Placental tissues have been used as biologic dressings for over 100 years. Today, these total nucleated cells derived from the amniotic fluid
and membrane are being used in a broad range of clinical applications. These include the treatment of complex chronic pain, acute pain, and localized areas of injury or inflammation.
Placental tissues have been found to be a rich source of mesenchymal total nucleated cells, proteins, carbohydrates, hyaluronic acids and growth factors essential for fetal growth and development.
Amniotic tissue, the innermost layer of the placenta, is unique in that it is “immune-privileged” and, as such, rarely evokes an immune response in the human body. Research has shown that amniotic tissue does not express the Class II antigens that typically evoke an immune response. In addition, this tissue has been shown to have anti-inflammatory, anti-microbial and anti-adhesive properties. The collagens in the amniotic tissue provide a structural tissue matrix for cellular attachment.

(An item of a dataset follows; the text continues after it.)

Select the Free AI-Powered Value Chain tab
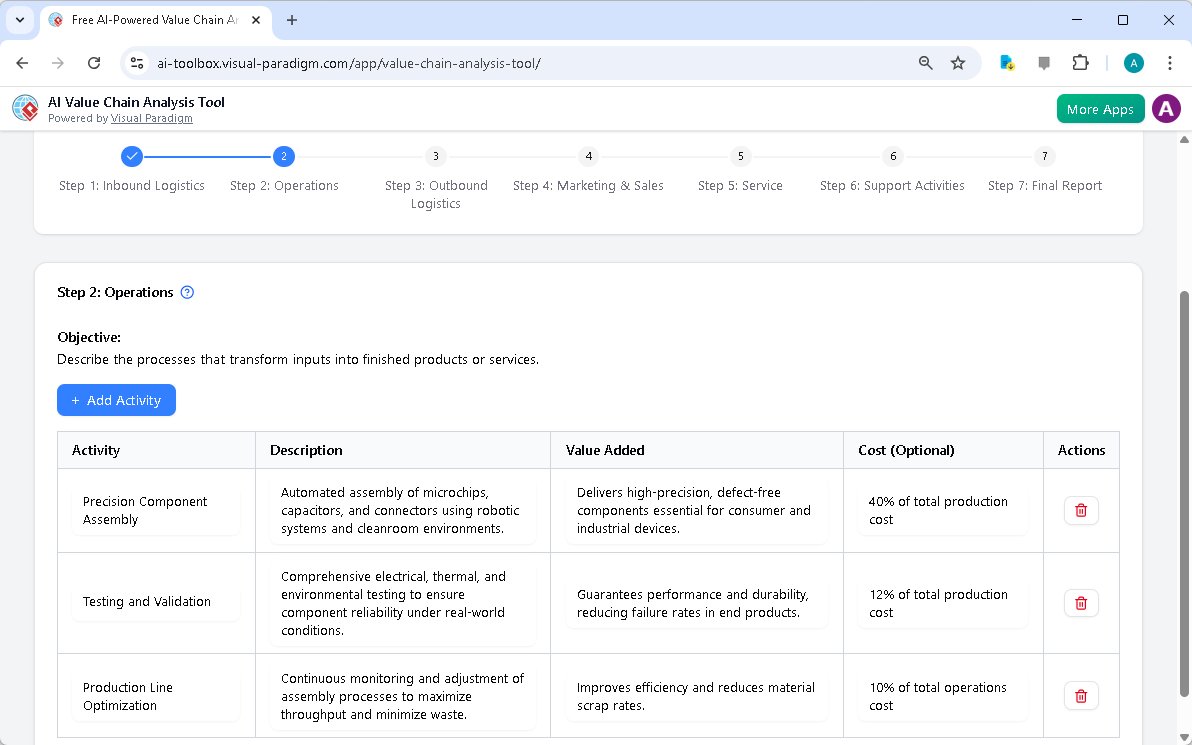 (x=145, y=19)
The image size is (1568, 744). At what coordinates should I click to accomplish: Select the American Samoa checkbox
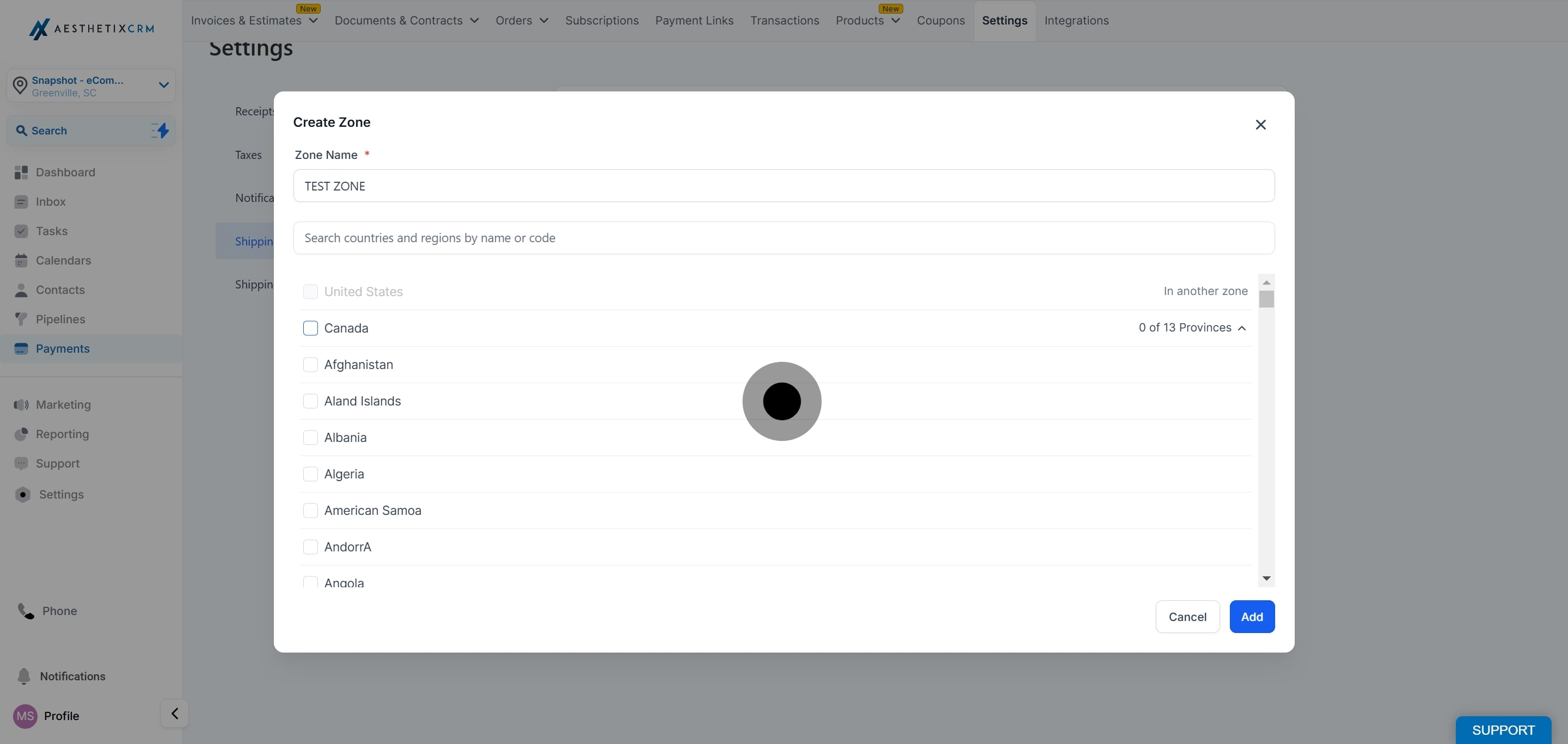[310, 511]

While providing structural support to cells, the extracellular matrix assists in the migration and proliferation of the patient’s own cells to the site of injury or defect.
The cells inherent in the placental tissues have been found to be broadly multipotent, capable of differentiating into adipogenic, osteogenic, myogenic, endothelial, neurogenic and hepatic cell lineages.
Placental tissue-derived allografts are a natural alternative to synthetic, cadaveric or animal derived regenerative products.
Amniotic total nucleated cells are derived from living, healthy donors who are pre-screened during pregnancy and selected based on stringent donor selection criteria. From aseptic recovery of the tissue at childbirth to timely processing and cryopreservation, our protocols and procedures have been developed to meet or exceed all applicable industry standards for the use of human cellular and tissue-based products.